### WHAT IS REQUIRED
State how many lines in the records hold the word "agent", giving the number and no other text.
Segment Start: TASK DATA
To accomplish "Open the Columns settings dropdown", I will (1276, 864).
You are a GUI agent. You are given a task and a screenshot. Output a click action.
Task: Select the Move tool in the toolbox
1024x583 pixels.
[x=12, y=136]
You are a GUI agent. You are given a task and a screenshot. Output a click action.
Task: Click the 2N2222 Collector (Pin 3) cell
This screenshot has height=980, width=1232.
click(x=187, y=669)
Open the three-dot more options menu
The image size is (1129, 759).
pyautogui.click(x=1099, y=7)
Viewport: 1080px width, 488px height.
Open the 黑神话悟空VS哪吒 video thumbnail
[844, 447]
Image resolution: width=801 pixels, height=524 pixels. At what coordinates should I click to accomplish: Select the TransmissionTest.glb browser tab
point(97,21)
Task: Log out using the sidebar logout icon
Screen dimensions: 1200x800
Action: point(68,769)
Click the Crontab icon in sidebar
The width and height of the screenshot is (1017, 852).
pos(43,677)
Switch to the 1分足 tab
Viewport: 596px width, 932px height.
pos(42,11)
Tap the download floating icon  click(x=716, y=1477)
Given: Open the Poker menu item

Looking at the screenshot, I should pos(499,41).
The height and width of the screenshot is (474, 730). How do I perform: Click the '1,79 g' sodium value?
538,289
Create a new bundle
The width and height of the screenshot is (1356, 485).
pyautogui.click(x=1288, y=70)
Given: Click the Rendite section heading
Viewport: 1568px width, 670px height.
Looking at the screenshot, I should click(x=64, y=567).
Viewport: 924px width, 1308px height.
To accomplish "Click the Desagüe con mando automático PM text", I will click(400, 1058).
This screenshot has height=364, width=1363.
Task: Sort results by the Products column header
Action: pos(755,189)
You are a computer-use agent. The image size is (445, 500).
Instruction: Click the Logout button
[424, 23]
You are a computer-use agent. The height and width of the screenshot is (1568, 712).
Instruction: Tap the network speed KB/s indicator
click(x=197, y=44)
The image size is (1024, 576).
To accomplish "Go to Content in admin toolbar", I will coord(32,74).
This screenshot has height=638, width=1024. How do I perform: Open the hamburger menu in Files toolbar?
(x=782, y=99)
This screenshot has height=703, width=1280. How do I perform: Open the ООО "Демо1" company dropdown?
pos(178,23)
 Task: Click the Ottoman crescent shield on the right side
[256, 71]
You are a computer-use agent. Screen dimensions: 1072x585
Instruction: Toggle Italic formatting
Segment End: TASK DATA
### TASK SOLUTION
5